Game Audio Level 1: The Basics of Sound for the Interactive Age

You’ve probably been hearing a lot about game audio these days. There is no doubt that games keep on growing in popularity as gamification continues to permeate our everyday lives.

From amazing new virtual reality (VR) and augmented reality (AR) experiences to massive multiplayer online games (MMOGs), the gaming revolution is still in full force.

Maybe you’ve read articles about “middleware” or “adaptive audio” or watched various videos of sessions large and small with behind the scenes reports from all types of games.

Learning sound for games means covering a lot of ground, and much of it may be confusing or hard to contextualize at first without a good primer like this one.

Fortunately, at the Game Audio Institute (GAI), we’ve been teaching the art and craft of how to create and implement sounds for games and interactive experiences for nearly a decade, and are excited to share this series of articles covering the exciting, dynamic, and ever-changing world of game audio.

In this hands-on series, we’ll be covering topics like audio middleware, sound for VR/AR games, and game engines, using our classroom tested materials and methods. We hope to be able to draw the curtain back on the inner workings of how sound is handled, let you experience a bit of the overall process yourselves, and whet your appetite for going further.

The Fundamentals

So what is game audio? Simply put, it is the art, science and technology of producing and configuring sounds for any kind of game or interactive media.

Unless you’ve been living in a concrete bunker in an undisclosed location for the last 20 years or so, you probably know that games are incredibly popular worldwide—a roughly 123 to 135 billion dollar market according to recent surveys.

A chart illustrating gaming revenue throughout the years.

The gaming industry is a huge mega-business, bigger than movies, books or music, and it’s been steadily growing over the years. Along the way, the industry has experienced a number of ups and downs, shifts in focus and other dynamic changes.

Change is ongoing and will always be a part of what it means to work in games, and this means that professionals can take pride in being part of a field that often pushes the envelope of what is possible with technology, and is in many ways still in the process of defining itself as an art form.

That’s all well and good, you might say, but how does audio for games even work? First, let’s consider how games differ in comparison to linear mediums, like film or television.

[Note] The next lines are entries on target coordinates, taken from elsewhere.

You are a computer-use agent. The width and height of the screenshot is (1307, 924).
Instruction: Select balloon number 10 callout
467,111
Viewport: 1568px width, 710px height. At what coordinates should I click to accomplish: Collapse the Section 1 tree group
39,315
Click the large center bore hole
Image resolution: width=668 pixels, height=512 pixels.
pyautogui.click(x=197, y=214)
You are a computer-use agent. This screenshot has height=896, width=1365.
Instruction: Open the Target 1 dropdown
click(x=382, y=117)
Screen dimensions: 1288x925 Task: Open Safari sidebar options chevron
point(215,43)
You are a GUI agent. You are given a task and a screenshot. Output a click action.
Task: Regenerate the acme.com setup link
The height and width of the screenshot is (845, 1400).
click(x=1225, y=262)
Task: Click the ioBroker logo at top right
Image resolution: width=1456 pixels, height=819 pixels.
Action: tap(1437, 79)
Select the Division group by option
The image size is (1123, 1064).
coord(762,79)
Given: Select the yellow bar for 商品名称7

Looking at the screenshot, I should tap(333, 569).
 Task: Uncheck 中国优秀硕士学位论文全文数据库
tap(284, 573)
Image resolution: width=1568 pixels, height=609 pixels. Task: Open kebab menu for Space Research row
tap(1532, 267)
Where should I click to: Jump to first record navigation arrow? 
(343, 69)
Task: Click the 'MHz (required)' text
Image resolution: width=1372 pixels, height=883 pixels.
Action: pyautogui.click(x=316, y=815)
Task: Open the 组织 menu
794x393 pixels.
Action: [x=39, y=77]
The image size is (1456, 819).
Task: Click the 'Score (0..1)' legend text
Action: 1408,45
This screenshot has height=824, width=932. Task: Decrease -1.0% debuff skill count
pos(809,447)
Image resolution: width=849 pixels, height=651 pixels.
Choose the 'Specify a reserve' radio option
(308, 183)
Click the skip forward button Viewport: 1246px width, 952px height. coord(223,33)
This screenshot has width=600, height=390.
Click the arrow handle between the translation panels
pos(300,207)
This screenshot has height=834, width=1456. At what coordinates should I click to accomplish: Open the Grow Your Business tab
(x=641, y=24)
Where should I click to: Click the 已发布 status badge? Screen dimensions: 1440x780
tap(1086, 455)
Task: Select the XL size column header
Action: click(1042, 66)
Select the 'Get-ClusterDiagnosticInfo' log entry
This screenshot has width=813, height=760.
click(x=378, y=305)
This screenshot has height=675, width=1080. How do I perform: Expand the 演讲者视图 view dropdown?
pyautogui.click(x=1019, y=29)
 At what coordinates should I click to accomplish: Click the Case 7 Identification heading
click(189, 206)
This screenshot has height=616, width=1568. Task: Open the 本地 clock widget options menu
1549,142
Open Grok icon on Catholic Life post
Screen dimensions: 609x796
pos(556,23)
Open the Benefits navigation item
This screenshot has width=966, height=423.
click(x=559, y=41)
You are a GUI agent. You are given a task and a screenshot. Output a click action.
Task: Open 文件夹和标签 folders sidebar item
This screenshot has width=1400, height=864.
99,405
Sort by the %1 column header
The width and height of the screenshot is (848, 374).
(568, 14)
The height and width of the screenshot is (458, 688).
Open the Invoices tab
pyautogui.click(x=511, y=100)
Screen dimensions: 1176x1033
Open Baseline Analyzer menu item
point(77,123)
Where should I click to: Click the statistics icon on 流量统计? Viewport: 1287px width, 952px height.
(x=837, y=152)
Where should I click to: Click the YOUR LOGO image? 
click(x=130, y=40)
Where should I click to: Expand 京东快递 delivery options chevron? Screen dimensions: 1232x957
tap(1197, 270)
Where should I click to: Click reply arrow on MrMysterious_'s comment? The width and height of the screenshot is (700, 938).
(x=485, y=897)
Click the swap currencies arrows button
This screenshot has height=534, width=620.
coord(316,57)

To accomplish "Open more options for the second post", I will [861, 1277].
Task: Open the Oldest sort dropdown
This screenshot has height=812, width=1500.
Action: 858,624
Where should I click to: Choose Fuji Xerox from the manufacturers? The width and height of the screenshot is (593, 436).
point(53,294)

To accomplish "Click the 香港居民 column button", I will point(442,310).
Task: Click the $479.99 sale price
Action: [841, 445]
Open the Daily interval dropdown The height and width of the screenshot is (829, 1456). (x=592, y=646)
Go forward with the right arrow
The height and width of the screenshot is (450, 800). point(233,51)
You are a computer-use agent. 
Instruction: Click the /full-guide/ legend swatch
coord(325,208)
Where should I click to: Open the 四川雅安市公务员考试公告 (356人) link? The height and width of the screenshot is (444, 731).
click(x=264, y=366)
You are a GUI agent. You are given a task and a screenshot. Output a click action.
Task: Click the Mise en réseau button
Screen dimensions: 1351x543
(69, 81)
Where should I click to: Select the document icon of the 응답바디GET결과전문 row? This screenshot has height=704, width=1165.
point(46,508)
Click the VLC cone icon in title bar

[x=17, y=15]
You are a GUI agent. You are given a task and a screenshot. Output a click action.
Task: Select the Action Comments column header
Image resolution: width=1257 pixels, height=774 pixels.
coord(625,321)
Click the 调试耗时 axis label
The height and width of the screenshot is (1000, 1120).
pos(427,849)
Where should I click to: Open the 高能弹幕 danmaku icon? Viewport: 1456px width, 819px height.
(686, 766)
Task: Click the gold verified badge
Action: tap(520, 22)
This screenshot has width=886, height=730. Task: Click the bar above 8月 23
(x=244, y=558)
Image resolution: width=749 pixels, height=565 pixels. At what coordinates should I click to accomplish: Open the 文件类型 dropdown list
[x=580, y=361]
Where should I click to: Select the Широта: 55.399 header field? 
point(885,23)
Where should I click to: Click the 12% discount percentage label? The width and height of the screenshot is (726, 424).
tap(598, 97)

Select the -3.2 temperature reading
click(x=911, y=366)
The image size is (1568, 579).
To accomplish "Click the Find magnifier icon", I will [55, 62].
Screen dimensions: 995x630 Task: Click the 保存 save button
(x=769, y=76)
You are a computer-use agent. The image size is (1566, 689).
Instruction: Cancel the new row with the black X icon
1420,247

Photo of the word "linear".

The keyword here is the predictability.

In a film, if a character goes into the dark spooky castle and opens the door at 13 minutes and 22 seconds, you can easily create or obtain a sound of a creaking door and place it on the timeline in your favorite DAW at that exact point.

Once you synchronize it correctly with the film itself, it will always play at the same time. In other words, it’s predictable—you know exactly when it will happen. Because of that predictability, we can simply mix all of our sounds and music down to the output format we need: stereo, 5.1 surround and even Dolby Atmos, the result will be one or more files that play with 100% reliability in sync with the visuals.

That’s usually not the case in games. A game is often like watching a film acted out at several times and from different angles, as the characters make decisions at a different point in time each time a scene is played. In a game, a character could conceivably wander around forever on the grounds of a spooky castle and never go into the castle itself! So we have to be prepared for nearly any outcome.

Photo of the words "Non Linear".

How could you successfully create sounds for a medium in which you don’t know when in time (or even if) a particular action is going to happen? How can you trigger these sounds reliably? The answer is that you need to throw away the idea of using only time as a basis for organizing sound and simply concentrate on the actions themselves.

The key is to focus on how and not when.

Let’s think of our spooky house situation from the angle of the action involved. Let’s assume that at some point, the character is going to come up to the house and open the door. It doesn’t matter when. So let’s list it as an action like this:

Action #001 Spooky Door Opening  Play ‘spookydoor.wav’

Now we’ve defined our action. But how do we trigger it? In all games, there’s something that’s going to cause the door to move. Most likely this will be some kind of animation code, or physical interaction where you can push open the door, or maybe you just click on it with your mouse or joystick button.

Whatever the trigger for the animation of the door is, you simply link that action with the sound file of a creaky door opening and voila! Instant synchronization. Whenever the character opens the door, the sound will play.

However, this seemingly simple shift in thinking requires that each and every sound in the game must exist as a separate item. We can’t use a full mixdown of the sound effects and music into a single file.

Full mixes in interactive experiences are the exception, not the rule. Everything has to be independently mixed and mastered separately—and in many cases in real time. Furthermore, we have to be really organized with all of these audio files. (For immersive AAA adventure games there can be hundreds of thousands of files!This way, the programmer or integrator can track the function of each sound asset.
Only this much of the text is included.